SECURITY ARCHITECTURE

At the beginning of this chapter, two models were introduced: defense-in-depth and security architecture. In this section we discuss a common security architecture.

Companies have a competitive imperative to adopt comprehensive technical architectures to support business demands and transformations. By the same token, a security architecture must not only exist but also interact with the business objec-tives and provide a reference framework that serves as a fundamental guide when new technology and requirements are introduced into the company.

Today, a great number of corporate entities have been forced to integrate their systems and applications with the Internet to remain competitive. In order to reduce costs, gain greater return on investments, or simply keep up with the current of

expected services, businesses are integrating the Internet and complex systems into their core objectives. Many of the companies have leveraged the Internet for partner access, remote user access, customer services, supply-chain management, and data warehousing. Physical boundaries and specific chokepoints alone cannot address the multifaceted and dynamic relationships within and among today’s businesses. In direct correlation with advances in technology, business demands, and the ever-present competitive differentiator, security has grown inherently more complex in the actual business environment as well as philosophically.

As we move into an age of multi-access, multiple platforms, access technologies, and the increase of regulation and legal requirements, companies are forced to adopt new infrastructure designs, which in turn require a variety of access management and layered security. To accommodate the dynamics of business, technology, and environments, it is necessary to adopt a security architecture that will allow flexibility in operations, in addition to providing a point of reference so that one can make sound decisions when change in demands and environment occurs.

There are several examples and types of security architectures from organizations such as the Department of Defense (DOD), National Security Agency (NSA), Federal Bureau of Investigation (FBI), National Institute of Standards and Technology (NIST; or more specifically, Computer Security Resource Center (CSRC)), Internet Engineering Task Force (IETF), and CERT (formally known as Computer Emer-gency Response Team). Each ranges greatly in complexity, ability, and, of course, cost. However, there is a consistent theme among all that can be applied to today’s Internet-enabled economy.

Commonalities among many of the architectures that are available are four layers that can be identified to promote sound security integration and management of technology, information, and policy (see Figure 4.5).

1. The resource layer is where services and data reside. It is the home of servers, applications, databases, workstations, and storage.

2. One of the more critical and complex is the control layer, which provides identity and access management services. Moreover, the control layer is the point where policy becomes reality in the technical space. It provides FIGURE 4.5 Example of a Typical Security Architecture

Internet

S D

Data

Extended Perimeter

Control

Resource

management with the policy and is the point where policy is bound to data to promote greater authorization across the other characteristics of the entire security architecture.

3. There is the perimeter layer, which enforces a logical boundary between the Internet and the intranet, departments, applications, and even users.

4. Finally, the extended layer is a growing entity in its own right. This represents the externally facing envelope of influence and security, such as remote access risks, application access, and E-commerce.

For business to remain nimble in today’s economy organizations will have to confront many challenges. Enterprises must work much more closely with external entities to maintain a consistent and agile value chain. To accomplish the challenge, companies must successfully manage relationships—internal and external—and the information flow between them. There remains the need to work closely with part-ners, customers, and various providers, but qualifying that communication and the necessary controls is what a security architecture provides.

One may assume that security can be rigid, but due to mergers and acquisitions, environmental changes, or simply rapid economic changes, security does not have the opportunity to remain static. The Holy Grail of security is a technology and architecture that establishes an environment which remains constant regardless of changing business demands.

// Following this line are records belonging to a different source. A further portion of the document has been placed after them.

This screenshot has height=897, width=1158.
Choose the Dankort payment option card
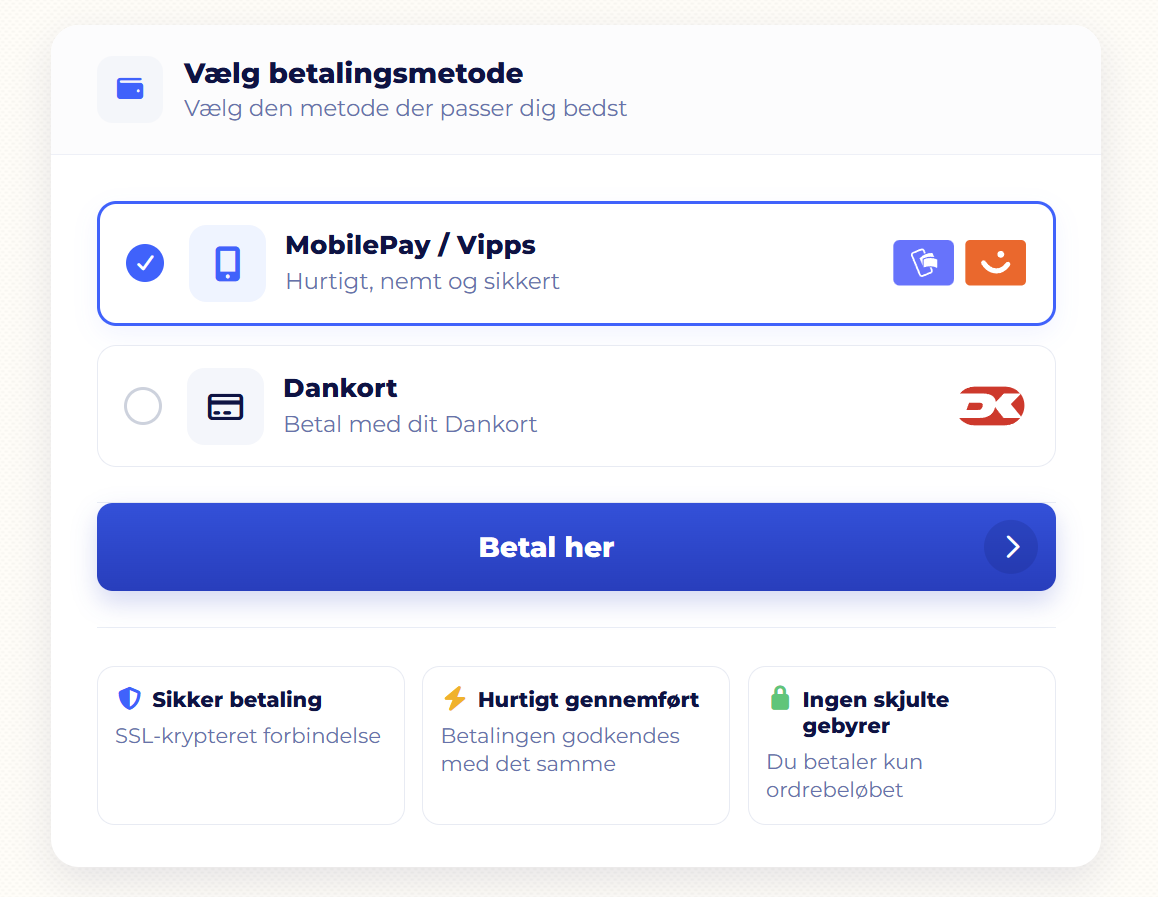pyautogui.click(x=576, y=406)
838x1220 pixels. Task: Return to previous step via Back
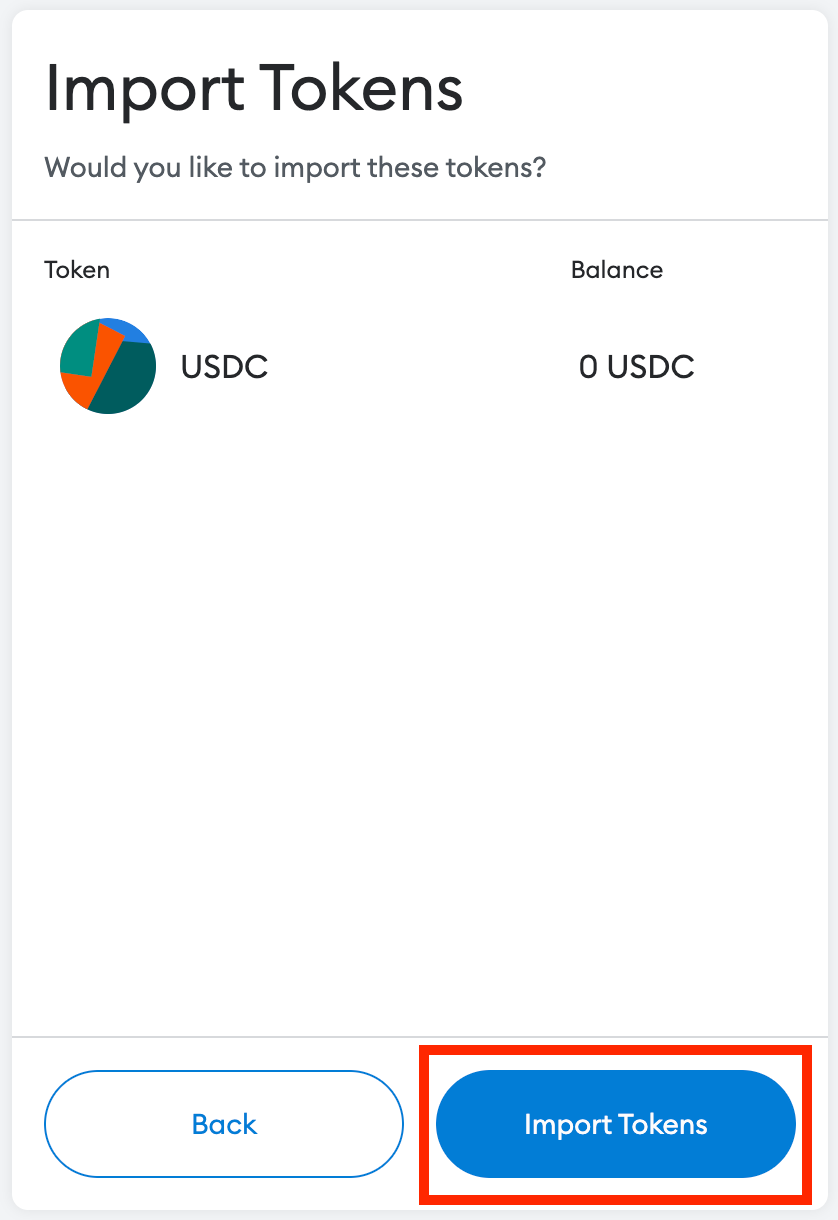point(224,1124)
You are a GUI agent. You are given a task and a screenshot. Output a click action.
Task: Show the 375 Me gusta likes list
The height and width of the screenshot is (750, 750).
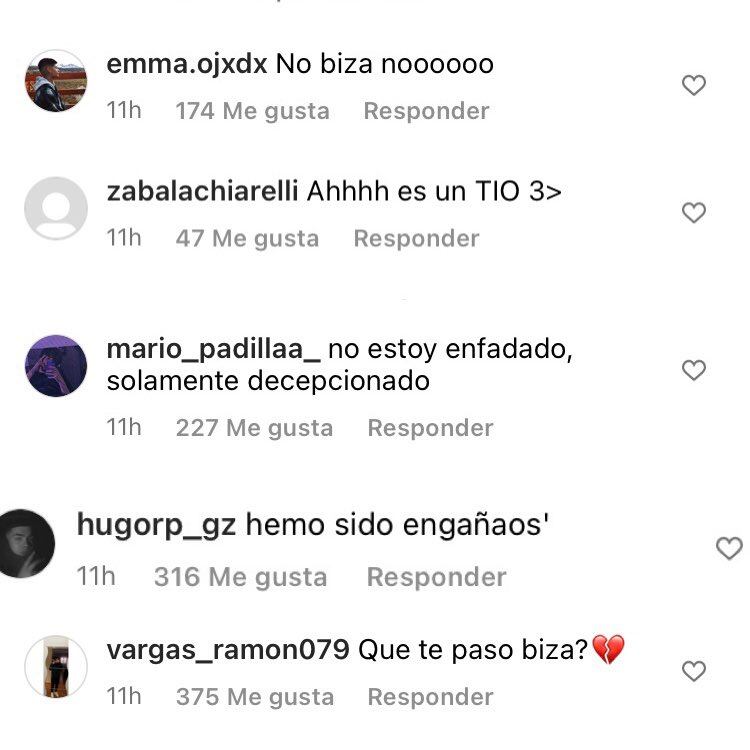255,697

Therefore, a security architecture is a policy-supporting overlay that can interact with users, resources, and external influences. To accommodate the desired flexibil-ity, the architecture must be built for general purposes and well conceived. It can provide broad guidelines to allow for conceptual segmentation, encouraging the aggregation of various services and products to function optimally within a layer or interactively with others. It must be deployed in an abstract manner that separates physical from logical, focusing on the latter. For example, each layer could have its own characteristics that can be interchanged with other layers, such as the control layer, whereas some layers represent technology limited to only one specific layer, such as the perimeter layer. Firewalls are traditionally associated with the perimeter, whereas authentication resides in the control layer, and authentication (logically or physically) can exist in the perimeter or the resource layer. Each layer is loosely coupled with the next, allowing for flexibility but reducing redundancy.

Due to merger and acquisitions, legacy systems that may not support a higher form of adopted security measures, and highly complex business requirements, security infrastructures today rarely follow a comprehensive overlying architecture.

The result is one of two possibilities or a combination of both: a point solution that focuses on limited control of specific information flows, or strengthening within a layer, instead of the points of interaction with other layers of the security model.

For example, many organizations focus on the perimeter by implementing firewalls and realize security in the resource layer by leveraging traditional operating system security. However, the lack of a comprehensive control layer weakens the interaction between the perimeter and resource layers and could represent a vulnerability within an organization.